(Beginning of SUPPLIED DATA)

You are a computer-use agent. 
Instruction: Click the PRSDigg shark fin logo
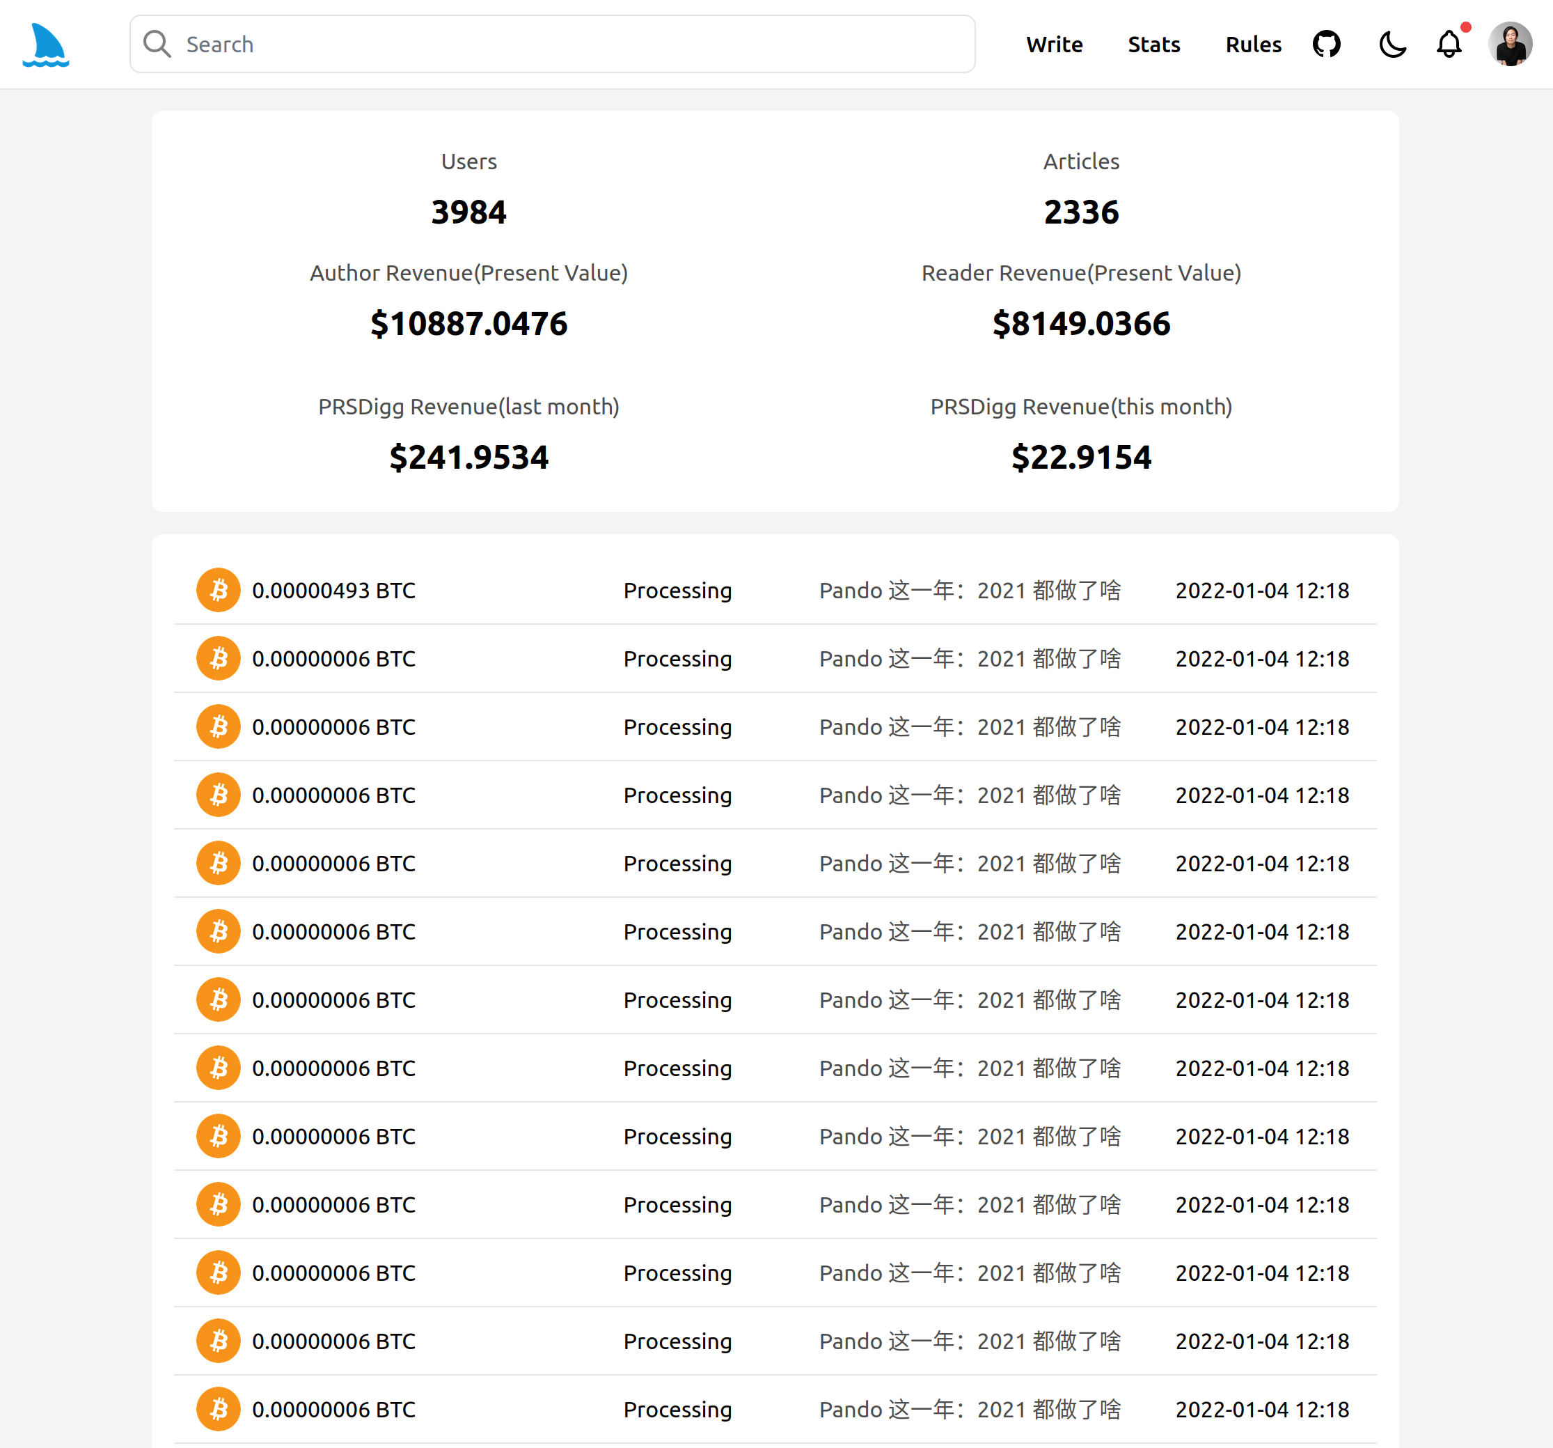tap(46, 45)
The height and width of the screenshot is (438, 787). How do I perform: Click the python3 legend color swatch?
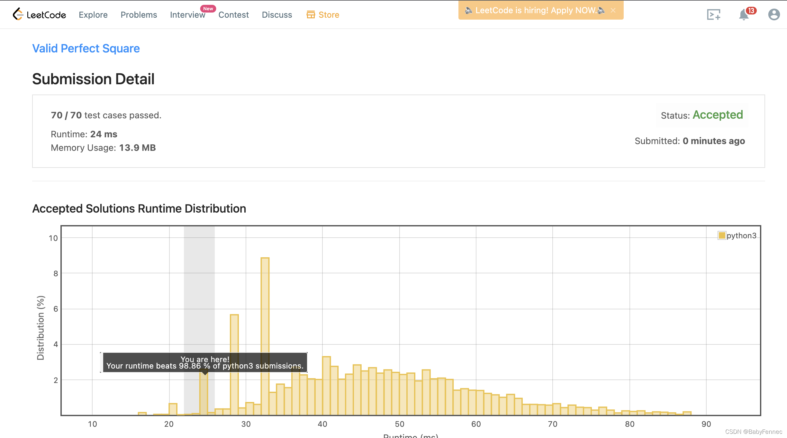722,235

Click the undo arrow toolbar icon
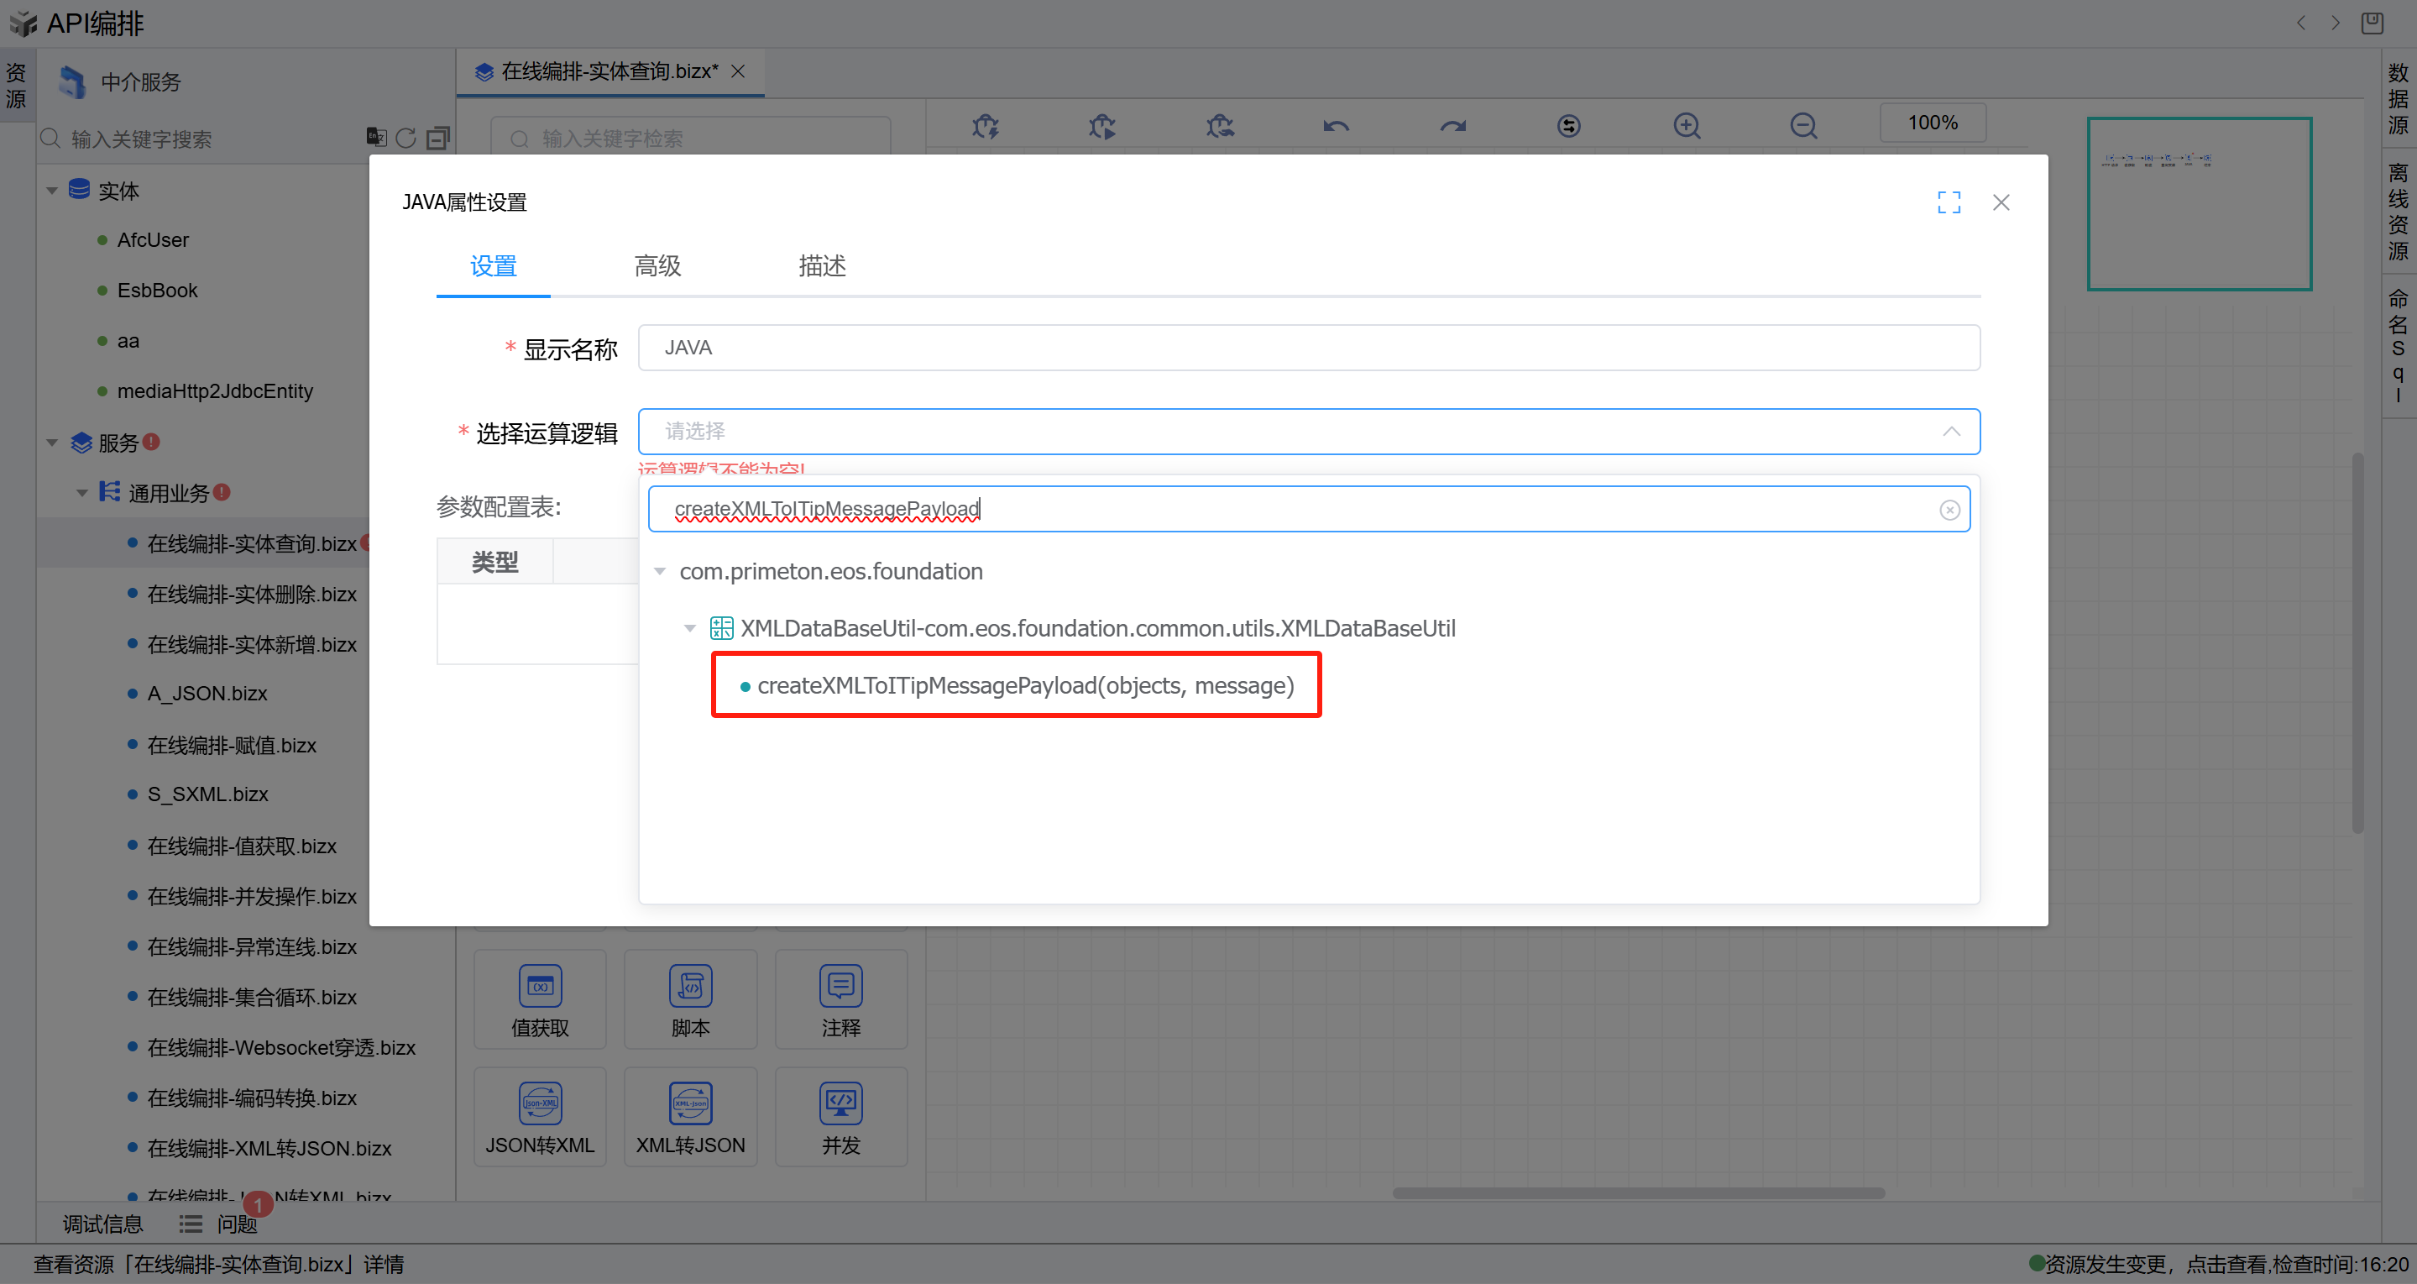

(End of SUPPLIED DATA)

## DESCRIPTION OF THE TASK
Return every line of the records exactly as given, pictures excluded.

## RESULT BELOW
You are a computer-use agent. 
Instruction: Click the PRSDigg shark fin logo
tap(46, 45)
The height and width of the screenshot is (438, 787). How do I perform: Click the python3 legend color swatch?
722,235

Click the undo arrow toolbar icon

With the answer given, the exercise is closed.